Skinhead Page 6
She was a pretty girl beneath the grime of their outdoor existence; a girl with a high I.Q. gone to “pot”. She liked calling herself that. It amused her to watch intelligent faces light up and acknowledge her witticism.
“Cherry’s right, Rog,” Joel Standish said calmly. His American accent bit into the wind. “They’re coming after us!” For himself, he didn’t give a goddam what happened. He was sick and needed hospitalization anyway. His ulcers were reaching danger point. In a way, he’d welcome a beating and deportation. He could think of better places to go hippie than England. He thought about California and the communes; about the searing head of Death Valley and the wild life the likes of a Manson could have there. He thought about orgies where the girls were all naked and the pot was freshly imported from Mexico and the desert sun beat down to provide a love nest of shifting hot sand.

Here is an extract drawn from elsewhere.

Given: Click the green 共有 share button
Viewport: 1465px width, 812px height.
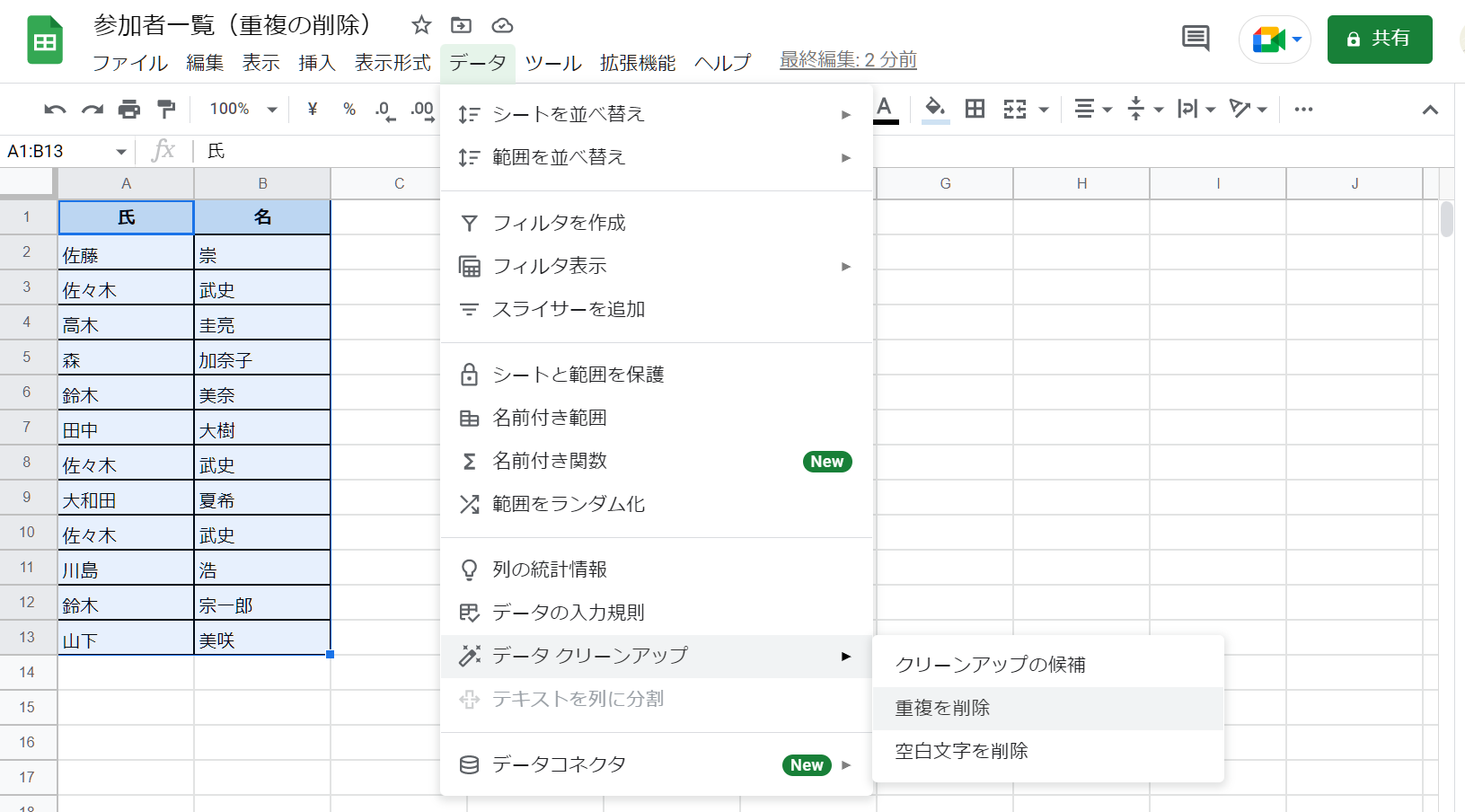Looking at the screenshot, I should (x=1379, y=39).
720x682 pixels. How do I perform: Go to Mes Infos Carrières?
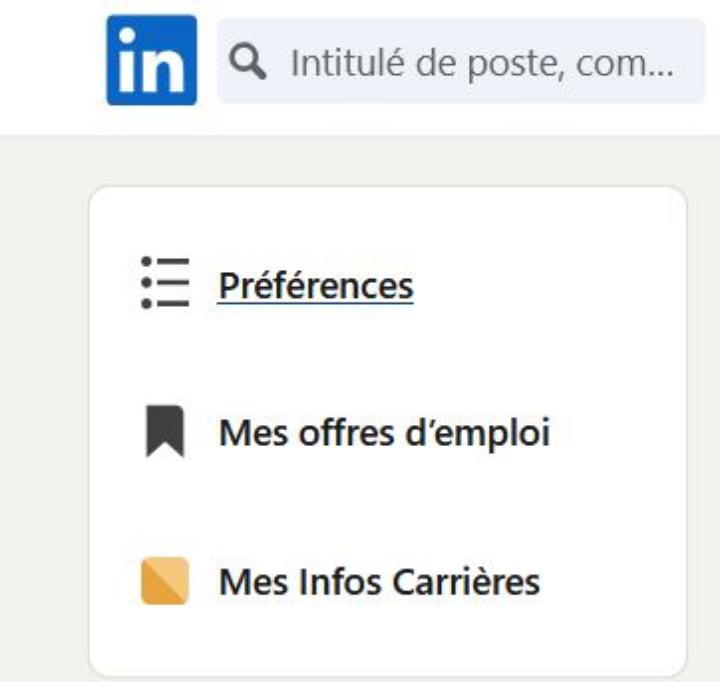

Then, suddenly, he thought about his draft dodging and how they’d grab him and toss him into a hoosegow once he set foot in Uncle Sam’s land. Fear clogged his nostrils. “Let’s get the hell away from here, Rog,” he yelled, turning to run.
“No...”
Roger was too late. The moment Joel turned tail, Joe and his mob broke into a run.

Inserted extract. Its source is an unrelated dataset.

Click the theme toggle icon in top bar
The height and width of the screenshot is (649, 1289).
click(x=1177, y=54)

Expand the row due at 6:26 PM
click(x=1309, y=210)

Cherry screamed, threw herself over a low fence and rolled down the incline, her sleeping bag denting her soft side as she rolled over and over.

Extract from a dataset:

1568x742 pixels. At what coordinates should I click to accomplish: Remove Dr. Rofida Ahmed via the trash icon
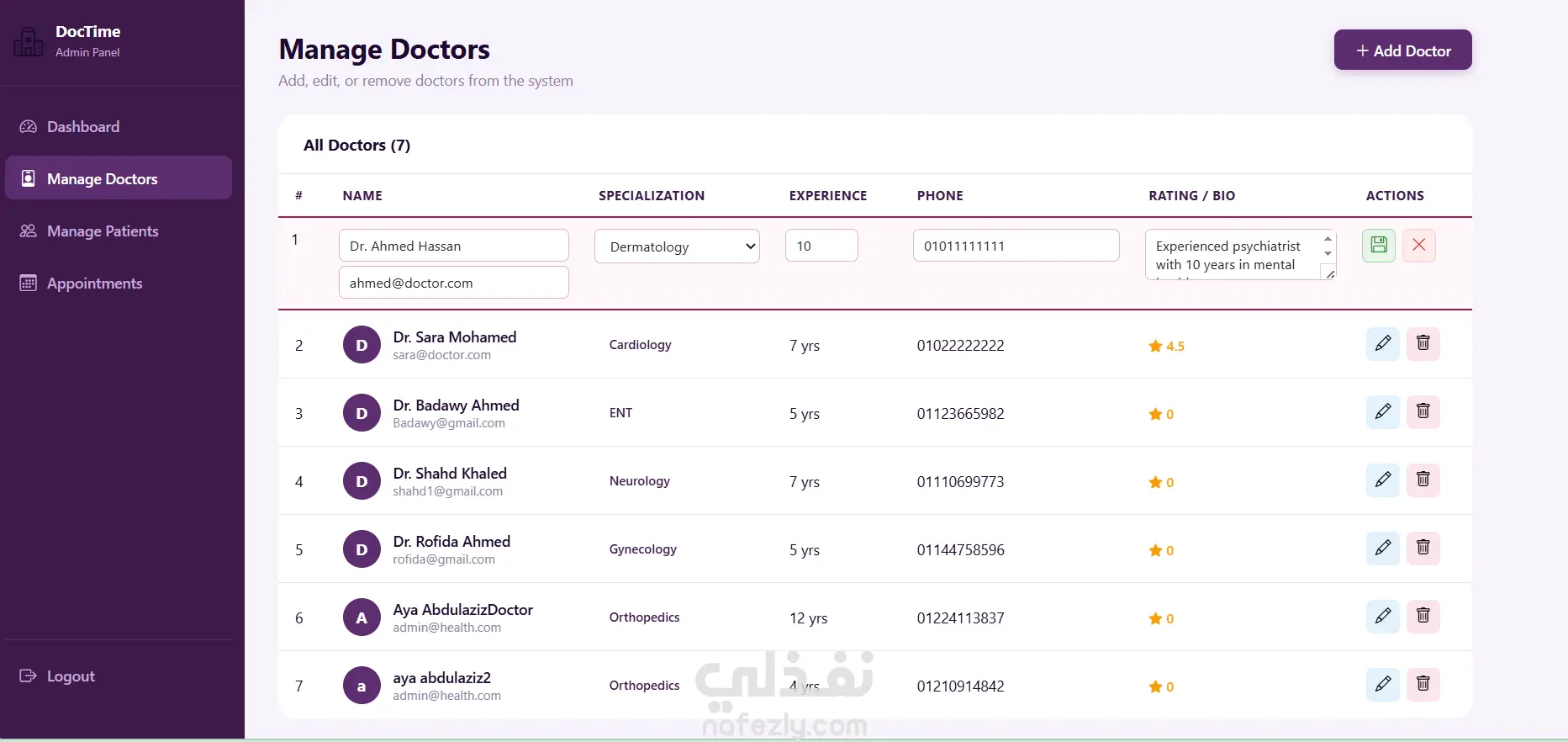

He couldn’t tell it was a girl trying to escape. He jumped the fence, slithered down the steep incline and landed on top of her as she sprawled on the pebble beach. His tool rose ready to smash down on the unprotected head until he saw her face.
Slowly, he lowered his hand, ripped her duffle coat open and felt for her breasts.
“You bastard!” she screamed up at him.
Billy felt the old urge return as he squeezed soft yielding flesh. His hand worked inside her jeans down... down, until he felt her pubic hair. “Christ, I’m goin’ to rape you,” he mouthed.
Cherry fought. She didn’t mind the act itself but she objected to being used in plain sight of these animals. His hand was hurting her, his fingers exploring without regard for the tenderness of her body. Her fist smashed into his face... into the damage of last night. He yelled, his tool catching her a hard blow above the eye. She slumped dazed, shocked, unable to resist his frantic attempts to rip her jeans off.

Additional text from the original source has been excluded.